:: GIVEN RECORDS ::
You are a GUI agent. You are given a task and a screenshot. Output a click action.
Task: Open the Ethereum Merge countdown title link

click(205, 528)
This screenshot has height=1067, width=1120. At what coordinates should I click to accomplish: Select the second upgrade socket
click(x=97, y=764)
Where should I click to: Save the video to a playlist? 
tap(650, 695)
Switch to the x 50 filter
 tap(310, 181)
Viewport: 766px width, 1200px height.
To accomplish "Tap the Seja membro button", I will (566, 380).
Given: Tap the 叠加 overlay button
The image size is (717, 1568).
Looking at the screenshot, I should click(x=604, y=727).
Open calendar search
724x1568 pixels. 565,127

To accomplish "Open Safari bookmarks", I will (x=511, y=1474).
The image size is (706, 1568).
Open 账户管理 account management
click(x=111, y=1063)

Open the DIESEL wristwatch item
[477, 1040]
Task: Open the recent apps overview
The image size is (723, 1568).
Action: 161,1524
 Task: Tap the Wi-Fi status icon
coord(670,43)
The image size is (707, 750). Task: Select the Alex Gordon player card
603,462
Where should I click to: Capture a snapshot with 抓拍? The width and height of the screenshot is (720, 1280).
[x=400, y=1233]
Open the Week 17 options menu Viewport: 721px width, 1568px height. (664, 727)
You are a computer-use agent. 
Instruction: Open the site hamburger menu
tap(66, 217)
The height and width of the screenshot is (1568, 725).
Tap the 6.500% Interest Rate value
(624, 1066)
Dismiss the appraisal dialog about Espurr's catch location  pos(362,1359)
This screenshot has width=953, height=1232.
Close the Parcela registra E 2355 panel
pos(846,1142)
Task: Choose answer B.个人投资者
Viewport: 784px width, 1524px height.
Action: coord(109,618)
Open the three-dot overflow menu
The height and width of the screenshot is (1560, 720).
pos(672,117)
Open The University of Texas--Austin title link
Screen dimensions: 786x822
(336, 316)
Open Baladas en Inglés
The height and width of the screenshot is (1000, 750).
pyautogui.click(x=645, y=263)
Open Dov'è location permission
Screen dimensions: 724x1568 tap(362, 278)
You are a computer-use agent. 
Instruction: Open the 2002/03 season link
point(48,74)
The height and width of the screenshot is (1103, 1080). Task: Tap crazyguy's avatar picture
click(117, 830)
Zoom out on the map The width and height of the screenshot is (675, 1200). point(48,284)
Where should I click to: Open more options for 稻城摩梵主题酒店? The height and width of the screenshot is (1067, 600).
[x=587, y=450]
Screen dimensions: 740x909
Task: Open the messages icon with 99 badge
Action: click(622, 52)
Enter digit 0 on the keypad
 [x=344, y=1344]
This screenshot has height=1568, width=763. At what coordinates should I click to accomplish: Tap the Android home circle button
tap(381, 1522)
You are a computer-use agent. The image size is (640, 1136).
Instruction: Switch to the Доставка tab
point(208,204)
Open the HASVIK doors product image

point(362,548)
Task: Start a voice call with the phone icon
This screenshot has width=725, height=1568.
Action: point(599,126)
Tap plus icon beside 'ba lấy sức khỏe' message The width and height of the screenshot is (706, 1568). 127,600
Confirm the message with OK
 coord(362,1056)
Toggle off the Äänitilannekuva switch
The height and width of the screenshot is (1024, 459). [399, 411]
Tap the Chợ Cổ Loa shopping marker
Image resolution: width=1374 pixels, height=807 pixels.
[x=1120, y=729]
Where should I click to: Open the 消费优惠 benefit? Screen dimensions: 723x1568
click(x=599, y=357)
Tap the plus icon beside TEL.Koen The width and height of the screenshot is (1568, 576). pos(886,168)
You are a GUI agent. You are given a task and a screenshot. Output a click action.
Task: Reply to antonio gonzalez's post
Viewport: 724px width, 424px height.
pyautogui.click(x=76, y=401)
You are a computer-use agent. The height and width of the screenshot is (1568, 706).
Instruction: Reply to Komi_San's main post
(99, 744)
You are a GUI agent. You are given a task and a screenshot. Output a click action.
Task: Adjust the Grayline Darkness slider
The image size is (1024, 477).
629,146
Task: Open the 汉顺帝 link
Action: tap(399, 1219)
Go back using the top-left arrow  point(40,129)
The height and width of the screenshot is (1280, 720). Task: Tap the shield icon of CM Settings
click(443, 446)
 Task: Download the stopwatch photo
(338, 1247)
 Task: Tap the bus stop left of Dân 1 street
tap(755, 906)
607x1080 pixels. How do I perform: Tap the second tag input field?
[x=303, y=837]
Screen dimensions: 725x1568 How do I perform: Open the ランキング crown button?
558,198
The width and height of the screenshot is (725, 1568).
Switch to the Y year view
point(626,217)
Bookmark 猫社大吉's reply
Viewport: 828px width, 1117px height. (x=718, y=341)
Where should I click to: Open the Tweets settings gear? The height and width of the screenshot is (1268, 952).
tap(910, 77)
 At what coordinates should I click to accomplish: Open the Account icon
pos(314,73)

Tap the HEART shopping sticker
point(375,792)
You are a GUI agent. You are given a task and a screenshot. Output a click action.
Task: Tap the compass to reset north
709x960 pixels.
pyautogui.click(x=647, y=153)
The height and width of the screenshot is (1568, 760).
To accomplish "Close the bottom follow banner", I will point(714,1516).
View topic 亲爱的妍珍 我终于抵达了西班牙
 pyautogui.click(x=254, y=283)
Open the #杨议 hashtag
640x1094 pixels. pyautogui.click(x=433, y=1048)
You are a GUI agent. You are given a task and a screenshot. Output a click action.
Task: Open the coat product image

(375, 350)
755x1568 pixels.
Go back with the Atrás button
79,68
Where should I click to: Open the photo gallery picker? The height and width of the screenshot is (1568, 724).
:::
Please quote the data above word for word, starting with the line that contains "Where should I click to: Save" and going on through the line that contains "pos(846,1142)".

Where should I click to: Save the video to a playlist? 
tap(650, 695)
Switch to the x 50 filter
 tap(310, 181)
Viewport: 766px width, 1200px height.
To accomplish "Tap the Seja membro button", I will (566, 380).
Given: Tap the 叠加 overlay button
The image size is (717, 1568).
Looking at the screenshot, I should click(x=604, y=727).
Open calendar search
724x1568 pixels. 565,127

To accomplish "Open Safari bookmarks", I will (x=511, y=1474).
The image size is (706, 1568).
Open 账户管理 account management
click(x=111, y=1063)

Open the DIESEL wristwatch item
[477, 1040]
Task: Open the recent apps overview
The image size is (723, 1568).
Action: 161,1524
 Task: Tap the Wi-Fi status icon
coord(670,43)
The image size is (707, 750). Task: Select the Alex Gordon player card
603,462
Where should I click to: Capture a snapshot with 抓拍? The width and height of the screenshot is (720, 1280).
[x=400, y=1233]
Open the Week 17 options menu Viewport: 721px width, 1568px height. (664, 727)
You are a computer-use agent. 
Instruction: Open the site hamburger menu
tap(66, 217)
The height and width of the screenshot is (1568, 725).
Tap the 6.500% Interest Rate value
(624, 1066)
Dismiss the appraisal dialog about Espurr's catch location  pos(362,1359)
This screenshot has width=953, height=1232.
Close the Parcela registra E 2355 panel
pos(846,1142)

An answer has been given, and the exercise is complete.